CONSEGNE DELL'ESERCIZIO:
**A.** Trascrivi dall'estratto il passo che va da "Salus Per Aquam" fino a "non trascurabile: terapeutico)" incluso.
**B.** Rispondi a queste domande sull'estratto, una per riga:
(i) Quale percentuale del globo è coperta dall'acqua marina?
(ii) A quanto ammonta il fabbisogno d'acqua annuo pro capite in una società fortemente industrializzata?
(iii) In quale Paese esistono distillatori che usano il calore dell'incenerimento dei rifiuti urbani?
**C.** Secondo l'estratto, dove si trova l'acqua continentale? Elenca tutti i luoghi indicati.

Salus Per Aquam o Morte per Acqua?
- Scritto da Daniele Nardiello
- Pubblicato in Attualità
Le aumentate esigenza della popolazione mondiale, l’inquinamento delle acque superficiali e profonde e soprattutto il notevole sviluppo industriale fanno avvertire, in modo violentemente attuale, il problema della carenza idrica.
L’acqua che gli esseri umani possono utilizzare direttamente non è quella marina, paradossalmente tanto abbondante da coprire il 70% del globo – appunto terracqueo, ma quella continentale distribuita nei laghi, nei fiumi, nelle falde acquifere e nei ghiacciai. Non si tratta, come è notorio, di acqua veramente pura ma di una soluzione diluitissima di Sali, perciò l’uso a cui può essere destinata dipende dalla sua composizione; pertanto siamo soliti distinguere fondamentalmente l’acqua, a seconda del suo utilizzo, in:
- uso potabile (e in misura non trascurabile: terapeutico)
- uso irriguo delle colture
- uso industriale
In molte zone della Terra oggi si comincia ad avvertire il pericolo dello squilibrio tra disponibilità e fabbisogno.
Il fabbisogno d’acqua è in relazione al tipo di attività prevalentemente svolta in un dato territorio; infatti in una società agricola il fabbisogno è di circa 1000 m3 annui pro capite ma sale all’astronomica cifra di 3000 m3 in una società fortemente industrializzata.
Tenendo conto della popolazione attuale del pianeta e del fabbisogno medio pro capite, è facile arrivare alla conclusione che la quantità d’acqua necessaria è inferiore a quella contenuta complessivamente nei laghi e nei fiumi della Terra. Tuttavia il problema idrico sussiste perché troppo spesso le riserve naturali d’acqua non sono ubicate laddove ne è richiesta l’utilizzazione.
In sostanza il problema è quello di ottenere acqua di buona qualità e in quantità corrispondente al fabbisogno laddove essa è necessaria. Un esempio chiarificatore? Talora in molte isole l’unica acqua disponibile è quella piovana che viene raccolta in cisterne; oggi però si cerca di utilizzare anche l’acqua del mare, sottoponendola ad adeguati (e costosi) processi di dissalazione che richiedono, al pari della distillazione, ingenti quantità di energia.
Ecco perché il problema idrico non è disgiunto da quello energetico.
Una possibile innovativa soluzione del problema potrebbe venire dall’utilizzo del calore proveniente dall’incenerimento dei rifiuti urbani. Negli Stati Uniti non mancano esempi di distillatori all’avanguardia che usano tale forma di energia, e sarebbe auspicabile che anche altri Paesi orientino in tale direzione i propri sforzi di ricerca e tecnologia.

CAMPIONE DI DATI:
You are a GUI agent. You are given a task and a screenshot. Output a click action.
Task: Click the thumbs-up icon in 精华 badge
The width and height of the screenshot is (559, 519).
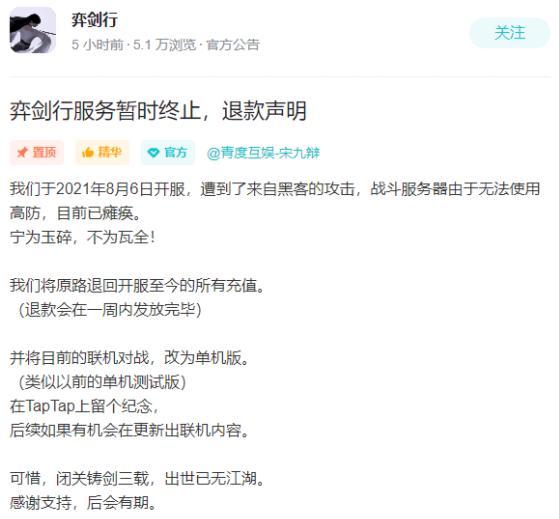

ELENCO DELLE SOLUZIONI:
**A.**
Salus Per Aquam o Morte per Acqua?
- Scritto da Daniele Nardiello
- Pubblicato in Attualità
Le aumentate esigenza della popolazione mondiale, l’inquinamento delle acque superficiali e profonde e soprattutto il notevole sviluppo industriale fanno avvertire, in modo violentemente attuale, il problema della carenza idrica.
L’acqua che gli esseri umani possono utilizzare direttamente non è quella marina, paradossalmente tanto abbondante da coprire il 70% del globo – appunto terracqueo, ma quella continentale distribuita nei laghi, nei fiumi, nelle falde acquifere e nei ghiacciai. Non si tratta, come è notorio, di acqua veramente pura ma di una soluzione diluitissima di Sali, perciò l’uso a cui può essere destinata dipende dalla sua composizione; pertanto siamo soliti distinguere fondamentalmente l’acqua, a seconda del suo utilizzo, in:
- uso potabile (e in misura non trascurabile: terapeutico)

**B.**
(i) Il 70%.
(ii) 3000 m3.
(iii) Negli Stati Uniti.

**C.** Laghi, fiumi, falde acquifere, ghiacciai.